Of course not. It’s a terrible production – the worst I’ve ever seen from the normally sure-footed Goodman Theater. Those choices designed to offend sensibilities offended only the audience’s intelligence. Its explicit depictions of sex and violence, designed to be Mapplethorpean and courageous, might have been that to an audience of the early 90’s. Today’s audiences rolls their eyes and look at their watches. I was reminded of the most banal examples of the performance art craze. At one point, a gigantic illuminated sign spelling out the word “STOP” was lowered in as a backdrop – without any apparent reason or context. It was like being in a Greenwich gallery in 1990, looking at someone standing in the middle of the room naked and saying the word “blood” over and over again.
I’m not sure what exactly has to be removed from theatrical performance before you can no longer call in theatre, although I’m pretty sure I just saw an example of whatever that is.

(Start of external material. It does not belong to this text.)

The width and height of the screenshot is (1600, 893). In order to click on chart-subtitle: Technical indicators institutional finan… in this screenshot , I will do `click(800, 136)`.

I want desperately to be able to point to something concrete – something that represents this director’s monumental arrogance, ignorance, and lack of respect for audience or storytelling – and say, “There! That’s what I’m talking about! That is the proof to show that all those spineless reviewers should have instantly panned this vomitous mess, instead of insisting that the Emperor has clothes on! This right here is the definitive piece of evidence that we are not looking at an example of art lost on the ignorant masses, but rather irredeemable, narcissistic, self-indulgent crap!” I just can’t conclusively put my finger on it.
You certainly make the experience sound intriguing – even if it was horrendous. Would love to see how the director tried to tackle the show.
Call me crazy, but i do enjoy art with a point.
I like character arches, i like unpredictable plots, i like the idea that a piece is going… well… somewhere. That being said, I can still deal with a good deal of surrealism because it will engage my mind. Rather than relaxing the whole time, you have to constantly ask yourself, “Self, where is this going?”, which is another interesting reason to leave the house for an evening of throwing money around like a banker after a bailout at a strip-club. But when art fails to do either of these, either, A) let me sit back and be entertained, or, B) make me think about something abstract and eventually come to some wondrous revelation (which is hard to do on the stage end of the theaters equation), than, in my humblest of opinions, that art has failed.